Unfortunately the survey revealed that 90% of patients diagnosed with asthma are not controlled and they are suffering with symptoms frequently or even constantly.
Where does the problem lie? The survey indicates that 14% of asthmatics admit that they do not use their medications as prescribed by their family physician; this is equal to 336,000 Canadians1. Asthma control medications only work if used on a daily basis therefore if they are not being used as prescribed they can not effectively control the inflammation in the airways of the lungs.
Currently 25% of Canadians living with asthma smoke, vape, or use e-cigarettes1. Inhaling irritants into their airways can cause further inflammation in the airways of the lungs and this can make controlling symptoms harder and often leads to a loss of asthma control.
How can we correct the problem? An increase in knowledge around; asthma as a disease, the medications used to control it and the symptoms that occur when it is not controlled, may go along way to helping Canadians. There is no cure for asthma at this time, but with the right treatment and an asthma action plan; someone living with asthma can identify warning signs that indicate their asthma isn't controlled and then they can take measures to correct this. Every person living with asthma should be able to live a normal life that is mostly symptom free.

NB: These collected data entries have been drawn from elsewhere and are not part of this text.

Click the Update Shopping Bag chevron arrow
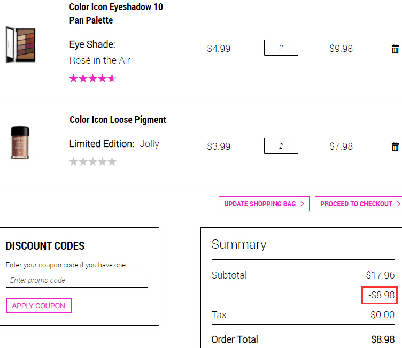The width and height of the screenshot is (402, 348). click(x=302, y=204)
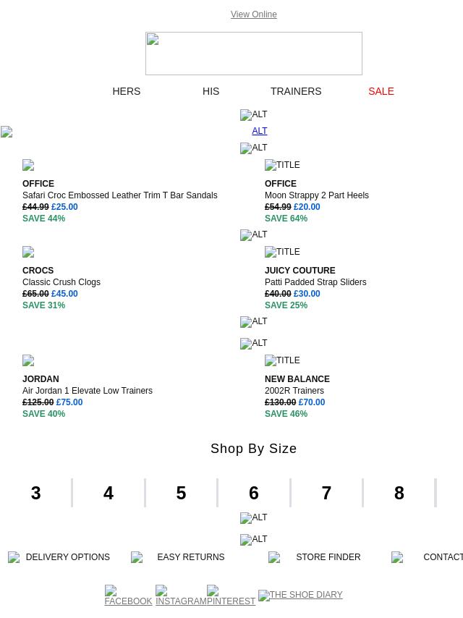
Task: Click Safari Croc T Bar Sandals title
Action: pos(120,195)
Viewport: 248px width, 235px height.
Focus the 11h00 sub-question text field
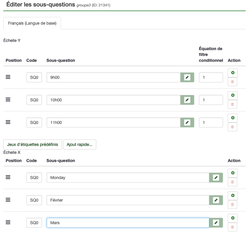(x=113, y=122)
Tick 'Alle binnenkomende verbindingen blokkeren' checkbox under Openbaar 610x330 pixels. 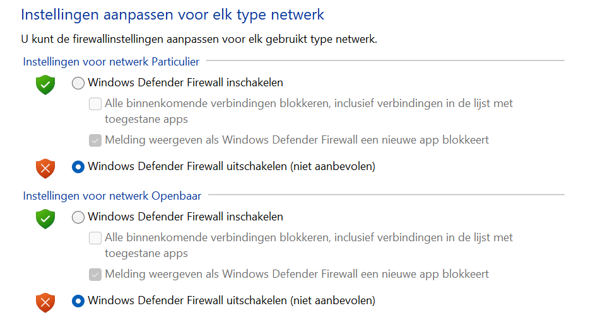95,237
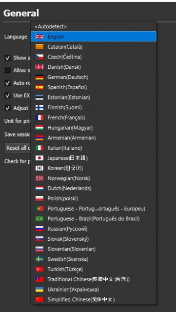Select Simplified Chinese language entry

94,299
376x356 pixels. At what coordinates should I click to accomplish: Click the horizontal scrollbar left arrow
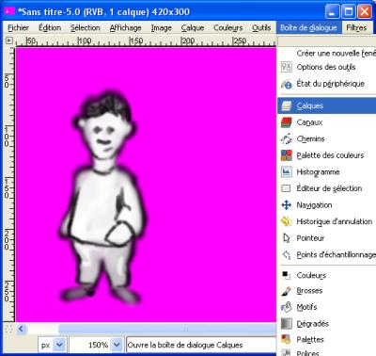(x=21, y=329)
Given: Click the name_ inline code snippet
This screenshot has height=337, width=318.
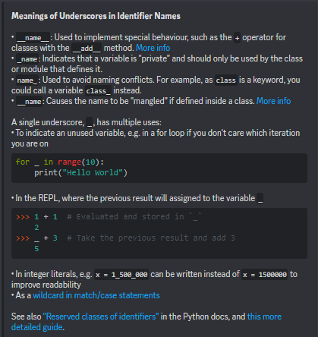Looking at the screenshot, I should [x=27, y=80].
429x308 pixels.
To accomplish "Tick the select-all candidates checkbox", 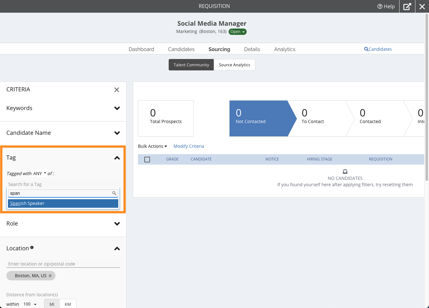I will point(147,160).
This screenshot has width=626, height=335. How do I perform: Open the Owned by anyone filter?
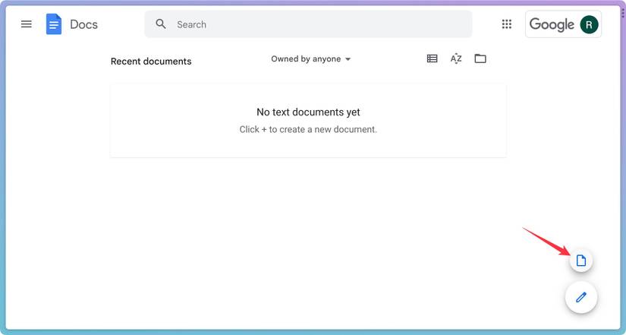click(306, 59)
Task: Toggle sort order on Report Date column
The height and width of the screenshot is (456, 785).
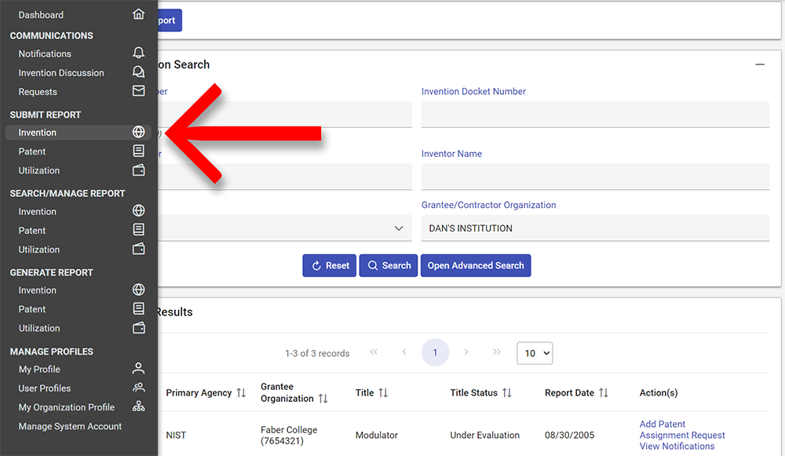Action: point(603,392)
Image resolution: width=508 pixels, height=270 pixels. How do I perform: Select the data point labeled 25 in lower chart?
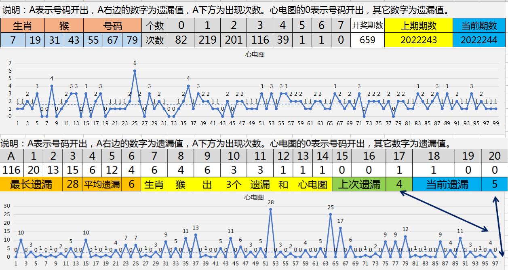point(330,214)
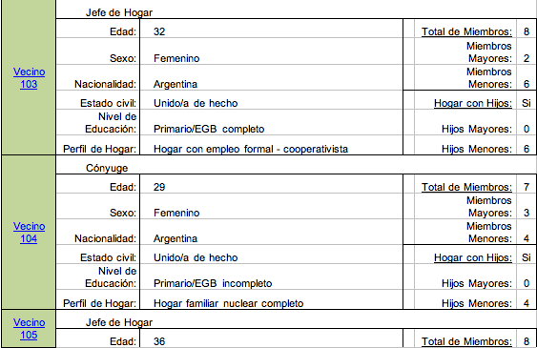The height and width of the screenshot is (348, 537).
Task: Click 'Jefe de Hogar' header of Vecino 105
Action: point(119,322)
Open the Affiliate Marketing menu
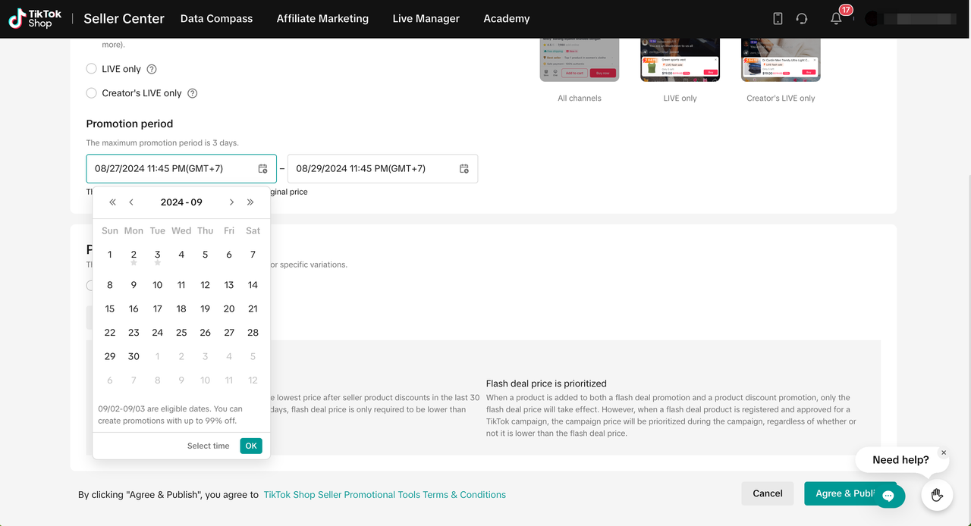Image resolution: width=971 pixels, height=526 pixels. [322, 19]
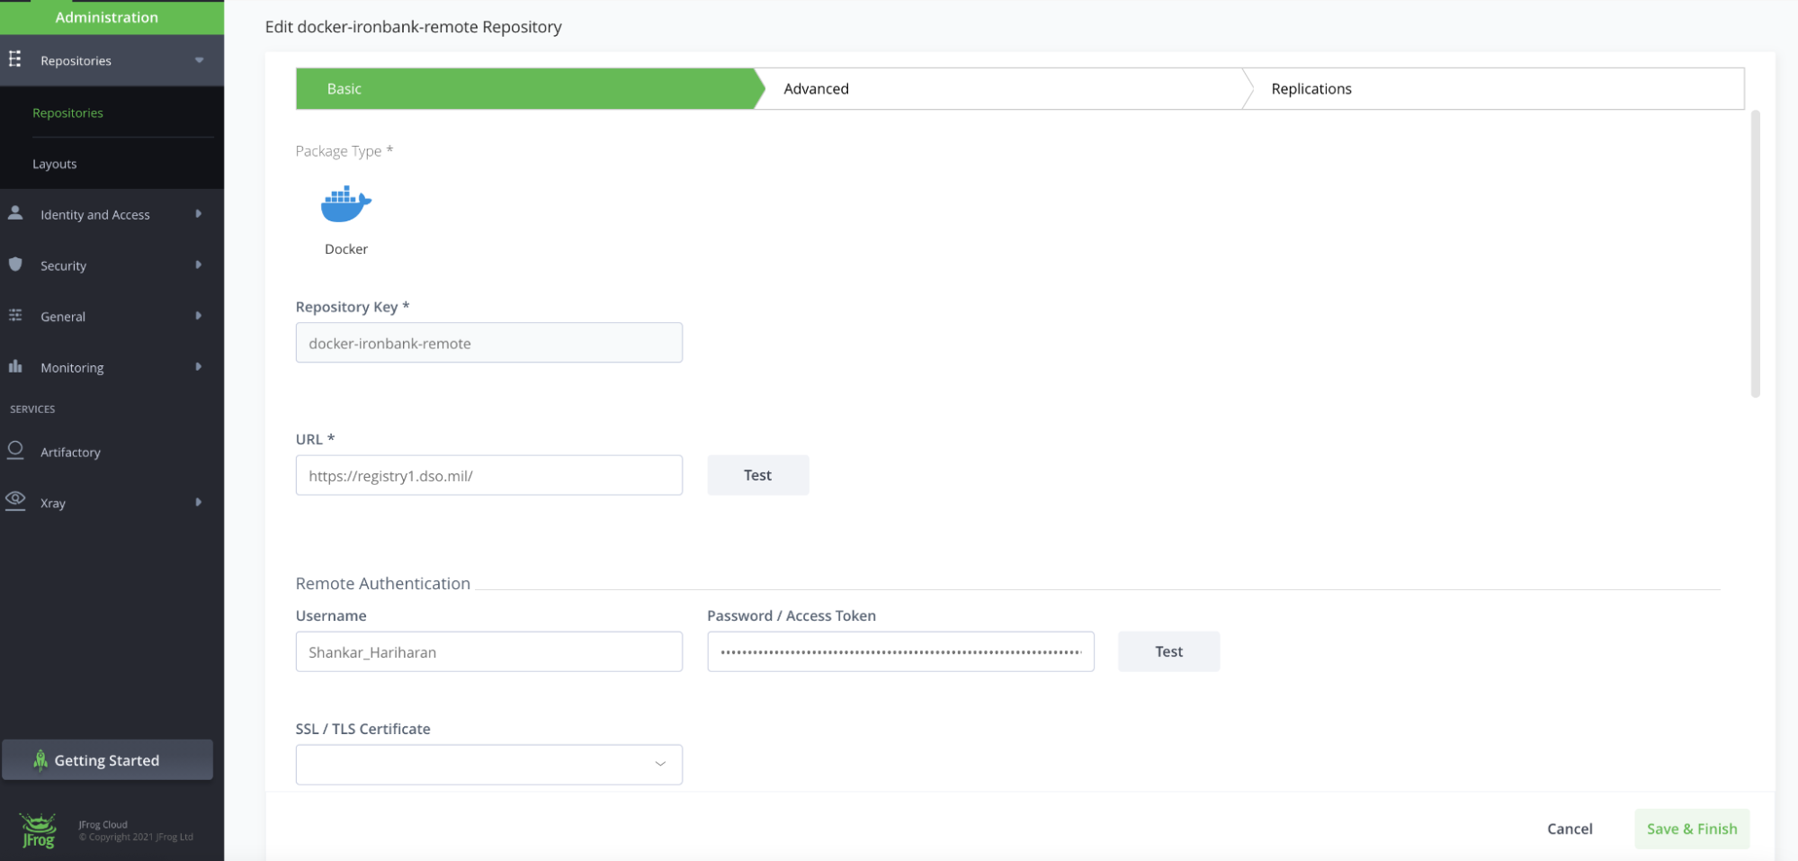The width and height of the screenshot is (1798, 861).
Task: Expand the Monitoring submenu arrow
Action: [x=199, y=367]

The best place to start if you feel your asthma is not controlled is to speak with your family physician. In Morden and Winkler we do have access to certified respiratory educators who can educate patients on their asthma and how to manage it appropriately.
Asthma is a serious chronic disease that still kills 250 Canadians every year, and taking care of your asthma should be taken seriously.
1 - 2016 Asthma Control Report Survey. Leger.